• Exercise brief
For this exercise, repeat the listing below from its first line through the line containing "Task: Click the patterned", exactly as written.

• Data records

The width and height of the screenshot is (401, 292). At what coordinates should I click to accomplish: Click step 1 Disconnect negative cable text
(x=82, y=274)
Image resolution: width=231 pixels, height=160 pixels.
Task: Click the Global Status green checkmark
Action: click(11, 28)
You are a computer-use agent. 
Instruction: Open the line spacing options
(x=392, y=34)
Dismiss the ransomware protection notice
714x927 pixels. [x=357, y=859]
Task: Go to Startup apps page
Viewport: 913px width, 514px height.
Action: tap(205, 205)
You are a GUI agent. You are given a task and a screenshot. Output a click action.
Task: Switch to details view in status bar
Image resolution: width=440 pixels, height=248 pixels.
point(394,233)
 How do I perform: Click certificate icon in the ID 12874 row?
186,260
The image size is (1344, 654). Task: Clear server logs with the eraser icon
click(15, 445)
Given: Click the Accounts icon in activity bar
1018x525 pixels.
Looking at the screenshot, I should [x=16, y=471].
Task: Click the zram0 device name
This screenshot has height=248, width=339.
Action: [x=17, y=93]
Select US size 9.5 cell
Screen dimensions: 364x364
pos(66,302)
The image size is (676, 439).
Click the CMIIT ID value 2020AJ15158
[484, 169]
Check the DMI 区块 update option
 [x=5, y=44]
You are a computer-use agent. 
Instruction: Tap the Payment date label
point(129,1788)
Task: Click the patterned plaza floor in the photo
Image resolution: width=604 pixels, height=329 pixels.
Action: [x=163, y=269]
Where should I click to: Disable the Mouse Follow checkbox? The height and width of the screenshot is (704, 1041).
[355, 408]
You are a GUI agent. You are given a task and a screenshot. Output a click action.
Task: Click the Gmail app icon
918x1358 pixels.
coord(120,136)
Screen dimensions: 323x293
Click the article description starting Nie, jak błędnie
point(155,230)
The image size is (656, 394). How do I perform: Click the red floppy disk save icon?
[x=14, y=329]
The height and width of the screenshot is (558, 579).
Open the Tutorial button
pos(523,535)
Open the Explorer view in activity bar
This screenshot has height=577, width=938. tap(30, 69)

• Response area
The width and height of the screenshot is (401, 292). At what coordinates should I click to accomplish: Click step 1 Disconnect negative cable text
(x=82, y=274)
Image resolution: width=231 pixels, height=160 pixels.
Task: Click the Global Status green checkmark
Action: click(11, 28)
You are a computer-use agent. 
Instruction: Open the line spacing options
(x=392, y=34)
Dismiss the ransomware protection notice
714x927 pixels. [x=357, y=859]
Task: Go to Startup apps page
Viewport: 913px width, 514px height.
Action: tap(205, 205)
You are a GUI agent. You are given a task and a screenshot. Output a click action.
Task: Switch to details view in status bar
Image resolution: width=440 pixels, height=248 pixels.
point(394,233)
 How do I perform: Click certificate icon in the ID 12874 row?
186,260
The image size is (1344, 654). Task: Clear server logs with the eraser icon
click(15, 445)
Given: Click the Accounts icon in activity bar
1018x525 pixels.
Looking at the screenshot, I should [x=16, y=471].
Task: Click the zram0 device name
This screenshot has height=248, width=339.
Action: [x=17, y=93]
Select US size 9.5 cell
Screen dimensions: 364x364
pos(66,302)
The image size is (676, 439).
Click the CMIIT ID value 2020AJ15158
[484, 169]
Check the DMI 区块 update option
 [x=5, y=44]
You are a computer-use agent. 
Instruction: Tap the Payment date label
point(129,1788)
Task: Click the patterned plaza floor in the photo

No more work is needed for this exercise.